His days at Eastbourne, then, were full of occupation, if not the occupation of former days. The day began as early; he never relaxed from the rule of an eight o'clock breakfast. Then a pipe and an hour and a half of letter-writing or working at an essay. Then a short expedition around the garden, to inspect the creepers, tend the saxifrages, or see how the more exposed shrubs could best be sheltered from the shrivelling winds. The gravelled terrace immediately behind the house was called the Quarterdeck; it was the place for a brisk patrolling in uncertain weather or in a north wind. In the lower garden was a parallel walk protected from the south by a high double hedge of cypress and golden elder, designed for shelter from the summer sun and southerly winds.

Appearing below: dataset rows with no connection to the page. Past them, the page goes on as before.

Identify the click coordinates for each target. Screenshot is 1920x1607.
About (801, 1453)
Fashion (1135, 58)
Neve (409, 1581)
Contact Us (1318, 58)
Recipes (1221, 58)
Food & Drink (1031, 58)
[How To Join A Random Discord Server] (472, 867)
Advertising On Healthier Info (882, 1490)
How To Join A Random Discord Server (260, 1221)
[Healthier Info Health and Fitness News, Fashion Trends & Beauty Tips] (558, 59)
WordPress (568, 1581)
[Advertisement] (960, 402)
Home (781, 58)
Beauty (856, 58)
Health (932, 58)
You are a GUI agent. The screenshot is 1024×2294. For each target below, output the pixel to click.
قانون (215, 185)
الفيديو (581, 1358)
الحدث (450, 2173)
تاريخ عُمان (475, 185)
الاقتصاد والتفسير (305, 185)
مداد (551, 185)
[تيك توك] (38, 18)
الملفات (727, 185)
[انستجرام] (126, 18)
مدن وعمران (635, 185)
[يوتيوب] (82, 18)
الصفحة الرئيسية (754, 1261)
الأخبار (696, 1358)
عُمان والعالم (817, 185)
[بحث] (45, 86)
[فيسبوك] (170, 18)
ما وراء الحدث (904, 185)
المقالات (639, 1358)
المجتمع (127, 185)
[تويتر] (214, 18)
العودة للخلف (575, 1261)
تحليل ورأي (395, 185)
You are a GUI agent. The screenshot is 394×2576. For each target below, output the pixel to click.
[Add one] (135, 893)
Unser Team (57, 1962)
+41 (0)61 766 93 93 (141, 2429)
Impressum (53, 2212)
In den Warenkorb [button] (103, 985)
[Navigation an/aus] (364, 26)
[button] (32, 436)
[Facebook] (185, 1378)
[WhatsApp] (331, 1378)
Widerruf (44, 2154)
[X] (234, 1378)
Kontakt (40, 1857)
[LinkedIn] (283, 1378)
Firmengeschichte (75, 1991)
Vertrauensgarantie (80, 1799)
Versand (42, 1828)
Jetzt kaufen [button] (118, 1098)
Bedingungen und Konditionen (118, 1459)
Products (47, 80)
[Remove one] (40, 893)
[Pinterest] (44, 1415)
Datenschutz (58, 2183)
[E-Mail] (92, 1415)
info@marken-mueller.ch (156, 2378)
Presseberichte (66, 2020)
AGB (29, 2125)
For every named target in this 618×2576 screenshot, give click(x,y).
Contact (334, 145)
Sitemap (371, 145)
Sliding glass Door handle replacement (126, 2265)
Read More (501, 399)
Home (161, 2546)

Then would follow another spell of work till near one o'clock; the weather might tempt him out again before lunch; but afterwards he was certain to be out for an hour or two from half-past two. However hard it blew, and Eastbourne is seldom still, the tiled walk along the sea-wall always offered the possibility of a constitutional. But the high expanse of the Downs was his favourite walk. The air of Beachy Head, 560 feet up, was an unfailing tonic. In the summer he used to keep a look-out for the little flowers of the short, close turf of the chalk which could remind him of his Alpine favourites, in particular the curious phyteuma; and later on, in the folds of the hills where he had marked them, the English Gentians.

After his walk, a cup of tea was followed by more reading or writing till seven; after dinner another pipe, and then he would return to my mother in the drawing-room, and settle down in his particular armchair, with some tough volume of history or theology to read, every now and again scoring a passage for future reference, or jotting a brief note on the margin. At ten he would migrate to the study for a final smoke before going to bed.

Such was his routine, broken by occasional visits to town on business, for he was still Dean of the Royal College of Science and a trustee of the British Museum. Old friends came occasionally to stay for a few days, and tea-time would often bring one or two of the small circle of friends whom he had made in Eastbourne. These also he occasionally visited, but he scarcely ever dined out. The talking was too tiring.

The change to Eastbourne cut away a whole series of interests, but it imported a new and very strong one into my father's life. His garden was not only a convenient ambulatory, but, with its growing flowers and trees, became a novel and intense pleasure, until he began] "to think with Candide that 'Cultivons notre jardin' comprises the whole duty of man."